Software & Resources
On this page we are beginning to make software projects and resources available that have been developed as part of course work or project work at the University of Konstanz.
- eXLEpse editor: The primary goal of eXLEpse was to develop an easy-to-use editor for computational grammars and interface to XLE. The editor basically replaces emacs as an editor and provides an alternative to the shell-based interaction with the XLE platform. You can download the software and more information on this project here.
- ParGramBank treebank: This is a parallel treebank currently involving ten languages from six language families. The treebank is based on deep LFG (Lexical-Functional Grammar) grammars that were developed within the framework of the ParGram (Parallel Grammar) effort. The grammars produce output that is maximally parallelized across languages and language families. This output forms the basis of a parallel treebank covering a diverse set of phenomena. ParGramBank can be accessed and downloaded for free via the INESS treebanking environment.
- CP Reference Dependency Bank: When dealing with languages of South Asia from an NLP perspective, a problem that repeatedly crops up is the treatment of complex predicates. In Ahmed et al. (2012), we present a first approach to the analysis of complex predicates (CPs) in the context of dependency bank development. The efforts originate in theoretical work on CPs done within Lexical Functional Grammar (LFG), but are intended to provide a guideline for analyzing different types of CPs in an independent framework. The design of the dependencies is kept parallel to the triples in PARC700 (King et al. 2003) and general enough to account for CP constructions across languages.
Software & Resources (other institutions)
Below, we also list software projects and resources developed at other institutions which we have licensed for the lab. If you are a student affiliated with us and you need access to these resources or tools for research purposes or for writing a thesis, let us know.
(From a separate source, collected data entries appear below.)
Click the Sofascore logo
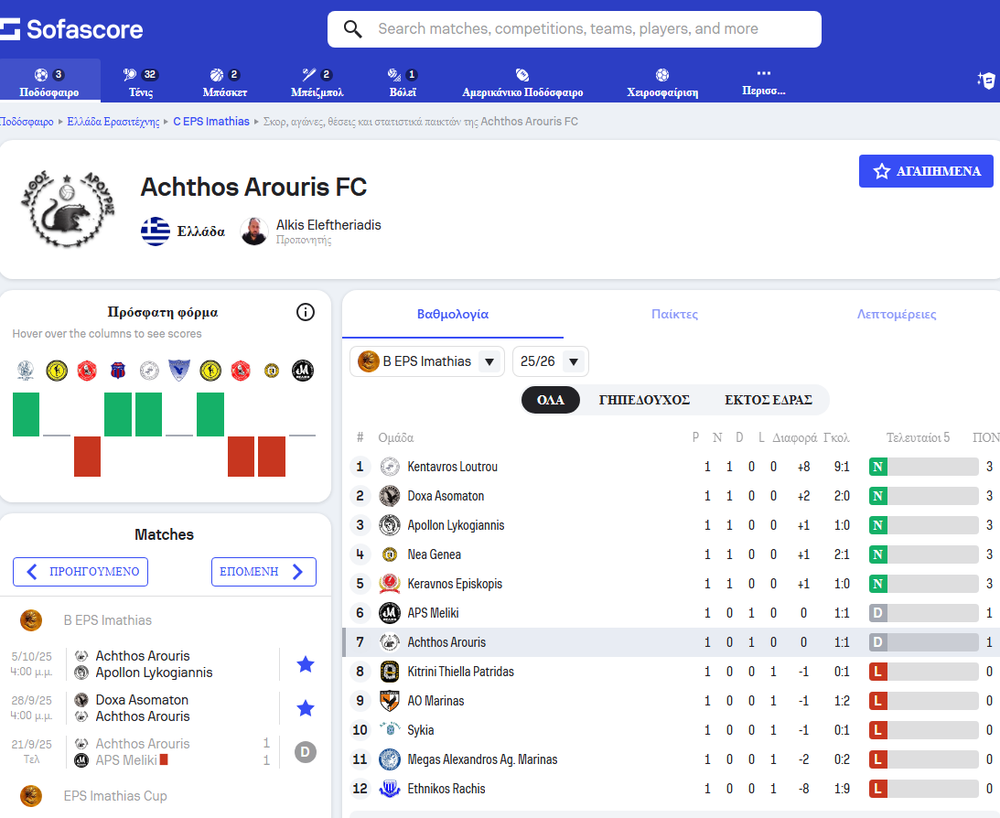Screen dimensions: 1000x818 coord(70,29)
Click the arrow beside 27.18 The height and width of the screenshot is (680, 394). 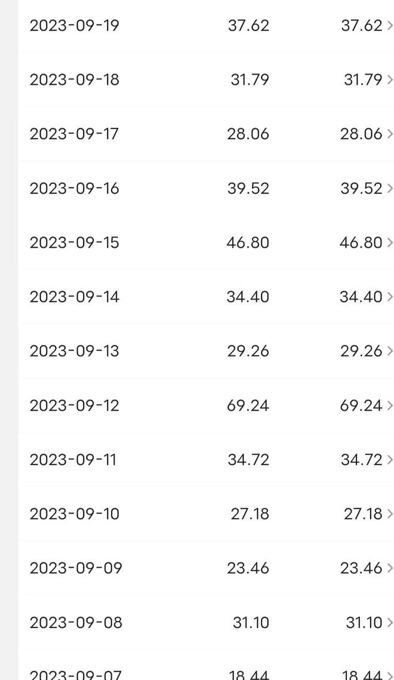click(390, 514)
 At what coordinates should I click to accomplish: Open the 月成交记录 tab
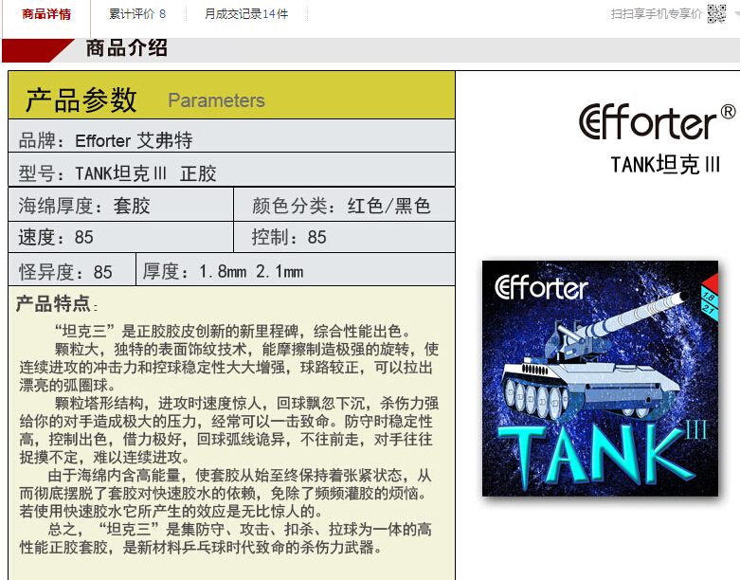pos(245,14)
- FST is a tool to build finite-state networks that can be used for morphological and phonological analysis. You can download the software and more information on this tool here.
- HUTB, the goal of the Hindi-Urdu Treebank (HUTB) project is to build a multi-representational and multi-layered treebank for Hindi and Urdu. More here.
- GermaNet is a lexical-semantic net that relates German nouns, verbs, and adjectives semantically by grouping lexical units that express the same concept into synsets and by defining semantic relations between these synsets. GermaNet has much in common with the English WordNet and can be viewed as an on-line thesaurus or a light-weight ontology.
- WordNet is a large lexical database of English. Nouns, verbs, adjectives and adverbs are grouped into sets of cognitive synonyms (synsets), each expressing a distinct concept. Synsets are interlinked by means of conceptual-semantic and lexical relations. More here.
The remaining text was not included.